## Problem description
Give back the records below verbatim, please, but without a single image.

====== Source material ======

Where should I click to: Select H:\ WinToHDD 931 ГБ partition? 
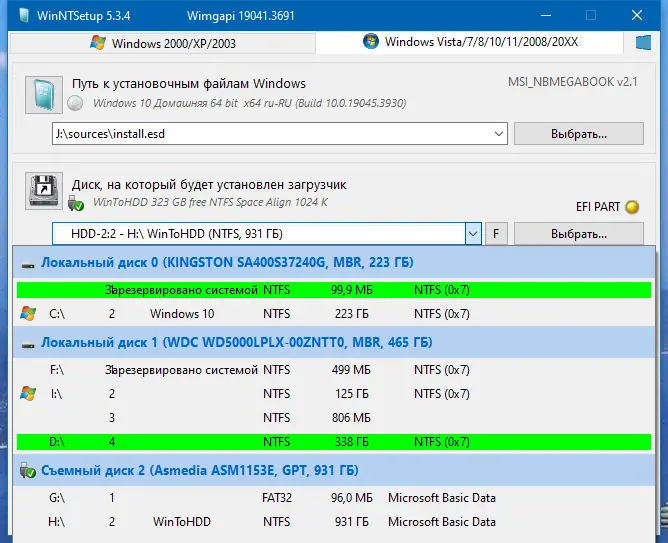pos(334,522)
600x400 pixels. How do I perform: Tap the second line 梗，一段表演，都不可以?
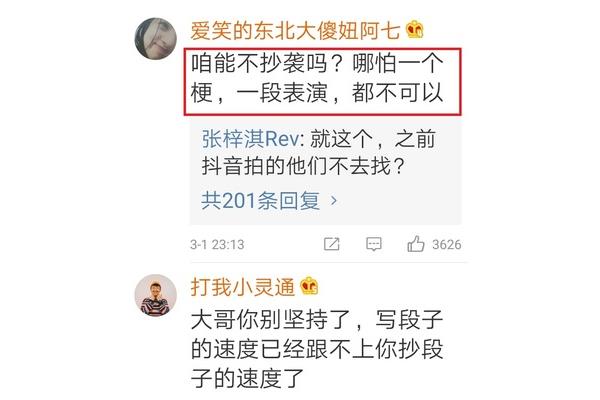pos(317,93)
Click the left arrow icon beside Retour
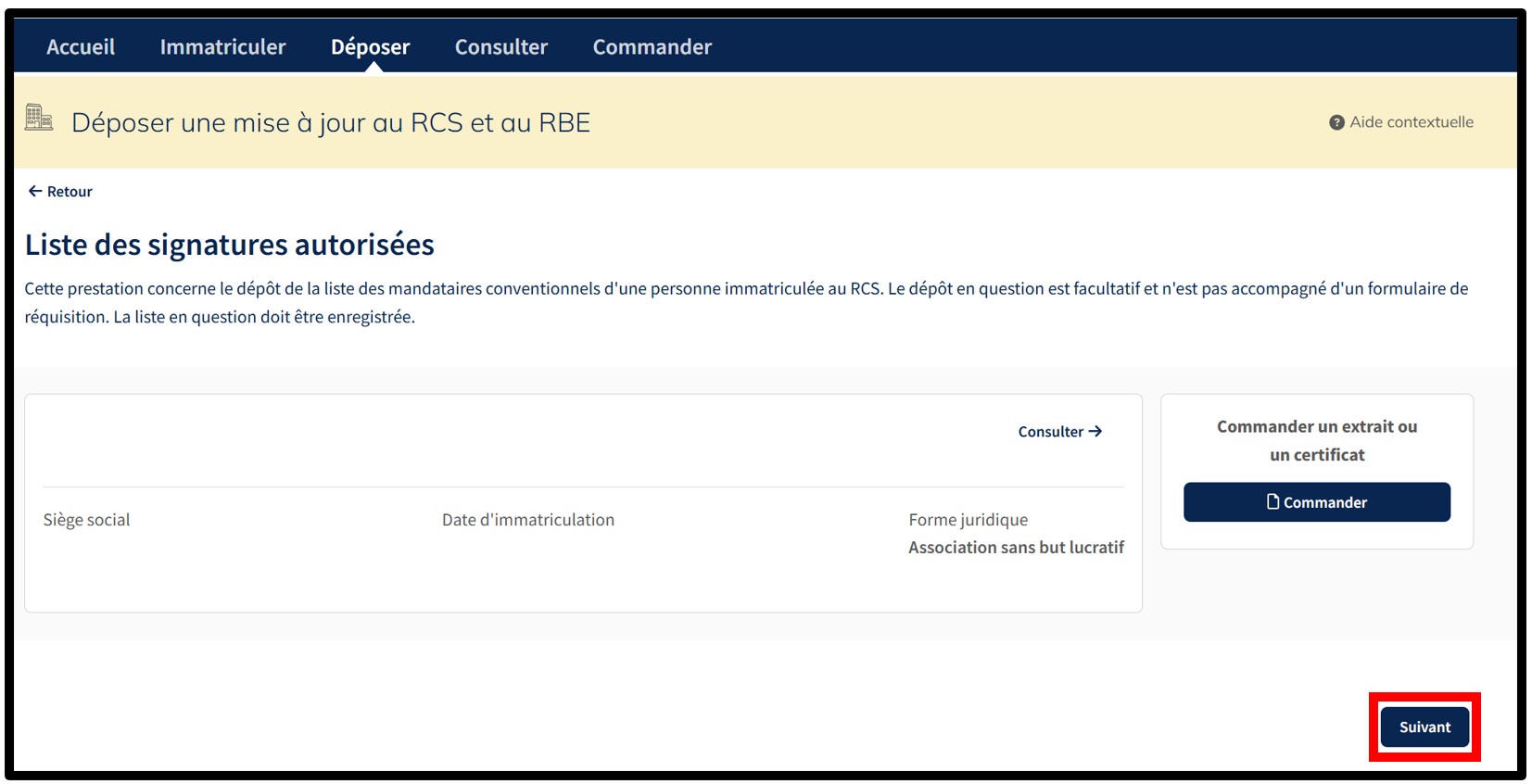The height and width of the screenshot is (784, 1532). point(35,191)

======

## Written response
Where should I click to: Select H:\ WinToHDD 931 ГБ partition? 
pos(334,522)
600x400 pixels. How do I perform: Tap the second line 梗，一段表演，都不可以?
pos(317,93)
Click the left arrow icon beside Retour
The height and width of the screenshot is (784, 1532). point(35,191)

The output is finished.